Hey Lolis, i think peaches (and similar stone fruit in that family) are fabulous for breast cancer.. read it somewhere. why can't you eat apples? i've stopped vit c too, though occasionally still pop the omega 3 pills.. what harm is there in taking fish oils? it's anti-inflammatory and should be good right? 

Amazonwarrior

lolis/ yens: I found my naturopathic doctor trough researching the topic in the area. First I contacted the Ontario Association of Naturopathic Doctors at 

www.oand.org

Then I called a few ND offices to see if they do the IV vit C infusions. One of them directed me to a local clinic, so I looked it up on their web site and email the ND that does that.

He told me that to better assess me, he would require some blood work and that if I want I can get it done trough my GP and I wouldn't have to pay for it. 

So I went to my GP and told him that that's what I would like to do.

He was in agreement and ordered the blood work, which I did the same day of my appointment.

I am scheduled to see my ND this Friday, so I will know more by the about how many treatments and their frequency.

As far as the supplementation during chemo and rads, I was on one daily multivitamin and L- Glutamine, vit B1, B6, B2, B12. Then I added 6g/day Curcumin C3 with Bioperine during rads. 

I avoided vit C and E  during chemo and rads specifically because they are antioxidants. 

I was told by my MO, RO and a pharmacist that any antioxidants in food form is OK, so peaches or apples would definitely be fine.

Yens: Thanks so much about the info re snow fungus. I'll look for it next time I go to the health food store.

Lolis: 'Eloi, Eloi, lema sabachthani? Is a sentence that Jesus cried out in agony while being crucified and it means:

'My God, My God, why have you forsaken Me?' 

footballnut

hi all

It's Monday and I'm feeling more like myself albeit a few minor things. I'm losing my eyelashes and eyebrows are thinning out and my eyes feel "sticky". Tummy is much better and my tongue isn't burning so much anymore. The back of my neck still feels clammy off and on and I get the odd chills. Sometimes at night I'm on FIRE but not sweating

And I'm HUNGRY!

We had a BBQ on the weekend and I ate 2 Nathdns hotdogs with buns - they gotta be Nathan's!! - some pasta salad, chips and a piece of chocolate cake. I even drank 1 1/2 bottles of Pepsi. Felt great!!!

My friend gave me a book called "eat to beat cancer". I told her today that according to this book I'm already dead. Lol

I just can't buy into all of this stuff. Go vegan, live on rabbit food etc. I believe in moderation. If I can't eat my junk every now and then I'm not living!

A friend of mine took me on his motorcycle during our BBQ. It was awesome! It felt so great - until we got pulled over for speeding. Lol

Today I was on the treadmill for 40 minutes and did arm weights for 1/2 hour

A week wed in my 2nd to last round of chemo. I'm scared sh*tless! I'll see what my onc has to say regarding proposed changes to my treatment. I think that I'll be getting taxotere weekly for the remaining 6 weeks. A nurse told me that most women tolerate this much better.
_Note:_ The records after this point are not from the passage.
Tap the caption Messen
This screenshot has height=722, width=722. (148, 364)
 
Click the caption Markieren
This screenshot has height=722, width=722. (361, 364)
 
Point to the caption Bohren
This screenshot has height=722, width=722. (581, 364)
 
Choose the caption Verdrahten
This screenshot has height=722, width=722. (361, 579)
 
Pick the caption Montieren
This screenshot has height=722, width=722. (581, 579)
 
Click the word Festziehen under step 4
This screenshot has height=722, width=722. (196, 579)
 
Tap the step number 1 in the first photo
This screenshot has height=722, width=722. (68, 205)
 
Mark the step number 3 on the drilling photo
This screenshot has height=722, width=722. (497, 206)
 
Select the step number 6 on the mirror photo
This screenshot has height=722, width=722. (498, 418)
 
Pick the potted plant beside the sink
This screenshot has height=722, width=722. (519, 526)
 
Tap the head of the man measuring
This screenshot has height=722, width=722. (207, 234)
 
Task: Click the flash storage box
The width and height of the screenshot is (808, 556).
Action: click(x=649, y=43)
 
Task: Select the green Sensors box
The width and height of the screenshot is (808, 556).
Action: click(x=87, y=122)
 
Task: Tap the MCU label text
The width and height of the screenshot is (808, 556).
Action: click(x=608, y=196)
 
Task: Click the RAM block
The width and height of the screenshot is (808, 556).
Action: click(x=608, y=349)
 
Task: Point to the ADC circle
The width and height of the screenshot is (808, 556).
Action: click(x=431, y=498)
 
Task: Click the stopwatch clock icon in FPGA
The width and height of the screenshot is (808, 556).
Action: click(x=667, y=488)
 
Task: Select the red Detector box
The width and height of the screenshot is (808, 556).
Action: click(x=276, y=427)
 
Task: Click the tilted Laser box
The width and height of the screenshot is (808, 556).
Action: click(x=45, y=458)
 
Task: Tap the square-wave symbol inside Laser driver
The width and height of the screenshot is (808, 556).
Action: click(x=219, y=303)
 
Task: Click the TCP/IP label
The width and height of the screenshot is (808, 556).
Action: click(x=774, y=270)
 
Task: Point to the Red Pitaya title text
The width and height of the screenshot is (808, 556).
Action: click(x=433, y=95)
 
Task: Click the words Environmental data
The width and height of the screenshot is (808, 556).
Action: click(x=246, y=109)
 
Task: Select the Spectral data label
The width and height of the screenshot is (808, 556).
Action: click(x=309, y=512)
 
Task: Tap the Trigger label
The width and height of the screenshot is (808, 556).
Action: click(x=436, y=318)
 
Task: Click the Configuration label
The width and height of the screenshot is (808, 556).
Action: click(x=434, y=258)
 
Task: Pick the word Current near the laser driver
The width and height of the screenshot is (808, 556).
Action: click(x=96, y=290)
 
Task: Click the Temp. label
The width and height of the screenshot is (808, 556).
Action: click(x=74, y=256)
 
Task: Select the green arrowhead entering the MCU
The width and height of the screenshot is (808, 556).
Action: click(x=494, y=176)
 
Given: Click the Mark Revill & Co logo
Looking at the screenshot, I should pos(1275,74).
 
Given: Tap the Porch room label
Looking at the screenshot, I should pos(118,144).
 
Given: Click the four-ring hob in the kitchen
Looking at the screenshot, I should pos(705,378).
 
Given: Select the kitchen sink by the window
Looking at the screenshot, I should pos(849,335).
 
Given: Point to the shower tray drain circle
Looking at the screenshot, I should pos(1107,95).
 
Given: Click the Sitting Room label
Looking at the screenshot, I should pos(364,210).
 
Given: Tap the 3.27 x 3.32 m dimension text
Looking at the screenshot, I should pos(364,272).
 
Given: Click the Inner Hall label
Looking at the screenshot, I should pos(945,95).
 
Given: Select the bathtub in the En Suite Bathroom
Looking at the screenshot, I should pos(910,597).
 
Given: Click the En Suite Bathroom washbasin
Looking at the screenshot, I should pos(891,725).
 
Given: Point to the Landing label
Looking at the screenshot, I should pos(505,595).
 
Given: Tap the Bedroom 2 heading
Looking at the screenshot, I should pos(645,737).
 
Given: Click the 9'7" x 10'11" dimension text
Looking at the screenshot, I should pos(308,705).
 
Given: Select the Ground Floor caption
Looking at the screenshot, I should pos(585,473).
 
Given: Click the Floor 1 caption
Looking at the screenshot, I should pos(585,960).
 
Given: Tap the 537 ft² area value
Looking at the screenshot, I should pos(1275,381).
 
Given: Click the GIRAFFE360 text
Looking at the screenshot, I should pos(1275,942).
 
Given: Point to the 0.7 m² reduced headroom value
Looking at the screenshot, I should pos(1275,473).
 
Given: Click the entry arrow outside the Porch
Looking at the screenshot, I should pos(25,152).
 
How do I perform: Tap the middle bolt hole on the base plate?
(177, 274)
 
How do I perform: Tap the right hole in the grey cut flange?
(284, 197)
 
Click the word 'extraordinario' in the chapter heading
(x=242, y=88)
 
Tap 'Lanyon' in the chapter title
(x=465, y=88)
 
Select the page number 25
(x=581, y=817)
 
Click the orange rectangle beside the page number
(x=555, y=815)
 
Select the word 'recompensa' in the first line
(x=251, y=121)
For now I'm going to enjoy my week! 😊

Amazon let me know if I can do snything to help you. I'm not far away!!

Lolis

Yensmiles - I stopped the omega 3 for the same reason as the vit C. I don't want the chemo to be less effective because of the added anti-inflamatory qualities of omega 3. I still eat fish so trying to get some of the good fats that way. Good to know that peaches and nectarines are fine. I am adding the fresh blueberries to my oatmeal breakfast.

Amazon thanks for the info and the translation. 

Ang - looking good on that bike!!! I am going for my first taxorete treatment this thursday. Feeling a bit antsy as I don't know what to expect.